((

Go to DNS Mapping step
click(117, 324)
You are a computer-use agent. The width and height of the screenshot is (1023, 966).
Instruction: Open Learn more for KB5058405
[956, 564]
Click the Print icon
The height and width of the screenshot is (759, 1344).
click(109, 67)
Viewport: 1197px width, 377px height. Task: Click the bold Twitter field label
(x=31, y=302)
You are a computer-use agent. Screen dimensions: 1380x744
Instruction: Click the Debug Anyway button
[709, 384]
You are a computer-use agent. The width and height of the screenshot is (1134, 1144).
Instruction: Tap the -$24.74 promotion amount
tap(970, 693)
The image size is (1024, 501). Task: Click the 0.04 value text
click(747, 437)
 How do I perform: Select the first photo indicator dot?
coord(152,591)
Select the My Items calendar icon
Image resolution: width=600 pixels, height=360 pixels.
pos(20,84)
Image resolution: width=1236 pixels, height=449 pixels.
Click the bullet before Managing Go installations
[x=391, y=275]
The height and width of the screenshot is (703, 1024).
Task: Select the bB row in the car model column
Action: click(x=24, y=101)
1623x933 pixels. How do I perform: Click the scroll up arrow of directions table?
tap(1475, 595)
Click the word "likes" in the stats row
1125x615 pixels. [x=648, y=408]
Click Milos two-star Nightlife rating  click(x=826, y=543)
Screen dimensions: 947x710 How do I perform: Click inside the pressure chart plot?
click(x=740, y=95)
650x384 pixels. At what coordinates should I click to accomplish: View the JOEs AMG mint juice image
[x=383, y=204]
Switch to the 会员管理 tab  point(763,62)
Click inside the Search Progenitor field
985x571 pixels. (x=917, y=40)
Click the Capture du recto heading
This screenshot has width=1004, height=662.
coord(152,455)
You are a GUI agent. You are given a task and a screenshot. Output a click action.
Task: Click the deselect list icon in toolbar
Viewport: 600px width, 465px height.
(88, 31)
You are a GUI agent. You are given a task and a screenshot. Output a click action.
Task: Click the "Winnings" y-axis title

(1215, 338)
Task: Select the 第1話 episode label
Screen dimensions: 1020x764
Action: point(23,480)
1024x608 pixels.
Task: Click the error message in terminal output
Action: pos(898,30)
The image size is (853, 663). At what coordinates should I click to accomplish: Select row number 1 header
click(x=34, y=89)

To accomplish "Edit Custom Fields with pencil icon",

))

Description of the task: Return, exactly, the lines from the first line of the records above to the line containing "Switch to the", both included.

Exercise response:
Go to DNS Mapping step
click(117, 324)
You are a computer-use agent. The width and height of the screenshot is (1023, 966).
Instruction: Open Learn more for KB5058405
[956, 564]
Click the Print icon
The height and width of the screenshot is (759, 1344).
click(109, 67)
Viewport: 1197px width, 377px height. Task: Click the bold Twitter field label
(x=31, y=302)
You are a computer-use agent. Screen dimensions: 1380x744
Instruction: Click the Debug Anyway button
[709, 384]
You are a computer-use agent. The width and height of the screenshot is (1134, 1144).
Instruction: Tap the -$24.74 promotion amount
tap(970, 693)
The image size is (1024, 501). Task: Click the 0.04 value text
click(747, 437)
 How do I perform: Select the first photo indicator dot?
coord(152,591)
Select the My Items calendar icon
Image resolution: width=600 pixels, height=360 pixels.
pos(20,84)
Image resolution: width=1236 pixels, height=449 pixels.
Click the bullet before Managing Go installations
[x=391, y=275]
The height and width of the screenshot is (703, 1024).
Task: Select the bB row in the car model column
Action: click(x=24, y=101)
1623x933 pixels. How do I perform: Click the scroll up arrow of directions table?
tap(1475, 595)
Click the word "likes" in the stats row
1125x615 pixels. [x=648, y=408]
Click Milos two-star Nightlife rating  click(x=826, y=543)
Screen dimensions: 947x710 How do I perform: Click inside the pressure chart plot?
click(x=740, y=95)
650x384 pixels. At what coordinates should I click to accomplish: View the JOEs AMG mint juice image
[x=383, y=204]
Switch to the 会员管理 tab  point(763,62)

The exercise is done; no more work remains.